Running either of these will output two pdf files with plots: hjetpt.pdf and hmetjet1pt.pdf

One practical thing you can do is to look directly into the ROOT file with a GUI browser. In the runs directory, execute

root -l histoOut-exHistos.root

In the ROOT C interpreter prompt, write

TBrowser b

This will open up the browser GUI window. You can click on the file name in the left side menu, and start browsing. The browser allows you to do many simple operations by mouse clicks. You can find a nice description of what one can do with the browser in the relevant section of the Fermilab tutorial.

  • If you are using binder, you will interact with ROOT via jupyter notebooks. The notebooks can be seen in the left side menu.
    • C++ users: execute ROOTintroCpp.ipynb
    • Python users: execute ROOTintroPython.ipynb

IMPORTANT: Please take a very careful look inside these scripts or notebooks and understand the commands used for opening and navigating files and plotting histograms. You will be making your plots using these commands during the hands-on sessions.

The Z(ee)Z(mumu) exercise

We will look at events having 2 Z bosons where Z bosons decay either to 2 electrons or 2 muons and plot invariant masses. We will also see the effect of applying a kinematic selection on electrons and muons.

## REQUIRED ACTION
Quote the stretch of the ROOT tutorial passage from "In the ROOT" through "the hands-on sessions.".

## Items stored from a collection

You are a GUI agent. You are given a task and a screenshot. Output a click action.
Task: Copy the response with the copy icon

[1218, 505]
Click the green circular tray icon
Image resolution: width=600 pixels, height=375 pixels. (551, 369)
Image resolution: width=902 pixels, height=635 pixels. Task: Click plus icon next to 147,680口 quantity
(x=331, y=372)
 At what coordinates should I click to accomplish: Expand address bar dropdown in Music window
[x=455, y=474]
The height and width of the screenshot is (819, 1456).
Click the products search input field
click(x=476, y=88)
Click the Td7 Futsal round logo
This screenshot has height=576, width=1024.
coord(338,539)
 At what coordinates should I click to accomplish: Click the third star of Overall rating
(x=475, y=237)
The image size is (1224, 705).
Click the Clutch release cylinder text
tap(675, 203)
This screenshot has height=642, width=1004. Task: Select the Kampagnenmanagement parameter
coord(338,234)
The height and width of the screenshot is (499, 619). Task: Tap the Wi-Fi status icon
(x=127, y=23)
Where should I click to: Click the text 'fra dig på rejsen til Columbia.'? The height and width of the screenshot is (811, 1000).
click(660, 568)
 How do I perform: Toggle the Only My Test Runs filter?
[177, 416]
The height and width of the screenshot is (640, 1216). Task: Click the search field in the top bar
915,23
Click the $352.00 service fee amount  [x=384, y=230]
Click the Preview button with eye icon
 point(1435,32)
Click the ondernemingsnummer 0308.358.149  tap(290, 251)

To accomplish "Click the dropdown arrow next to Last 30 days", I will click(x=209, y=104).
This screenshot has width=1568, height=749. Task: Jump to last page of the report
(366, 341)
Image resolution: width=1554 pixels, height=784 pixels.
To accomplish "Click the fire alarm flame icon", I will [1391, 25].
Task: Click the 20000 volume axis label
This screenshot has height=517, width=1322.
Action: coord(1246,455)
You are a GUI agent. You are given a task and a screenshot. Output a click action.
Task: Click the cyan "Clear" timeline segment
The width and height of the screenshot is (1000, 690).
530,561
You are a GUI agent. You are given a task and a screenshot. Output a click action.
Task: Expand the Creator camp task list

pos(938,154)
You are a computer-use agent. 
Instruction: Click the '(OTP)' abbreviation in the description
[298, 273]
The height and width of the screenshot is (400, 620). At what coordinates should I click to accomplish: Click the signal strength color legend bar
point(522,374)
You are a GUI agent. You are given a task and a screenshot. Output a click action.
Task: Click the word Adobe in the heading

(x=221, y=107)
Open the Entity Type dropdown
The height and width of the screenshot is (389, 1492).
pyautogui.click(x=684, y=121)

## ANSWER TO THE EXERCISE
In the ROOT C interpreter prompt, write

TBrowser b

This will open up the browser GUI window. You can click on the file name in the left side menu, and start browsing. The browser allows you to do many simple operations by mouse clicks. You can find a nice description of what one can do with the browser in the relevant section of the Fermilab tutorial.

  • If you are using binder, you will interact with ROOT via jupyter notebooks. The notebooks can be seen in the left side menu.
    • C++ users: execute ROOTintroCpp.ipynb
    • Python users: execute ROOTintroPython.ipynb

IMPORTANT: Please take a very careful look inside these scripts or notebooks and understand the commands used for opening and navigating files and plotting histograms. You will be making your plots using these commands during the hands-on sessions.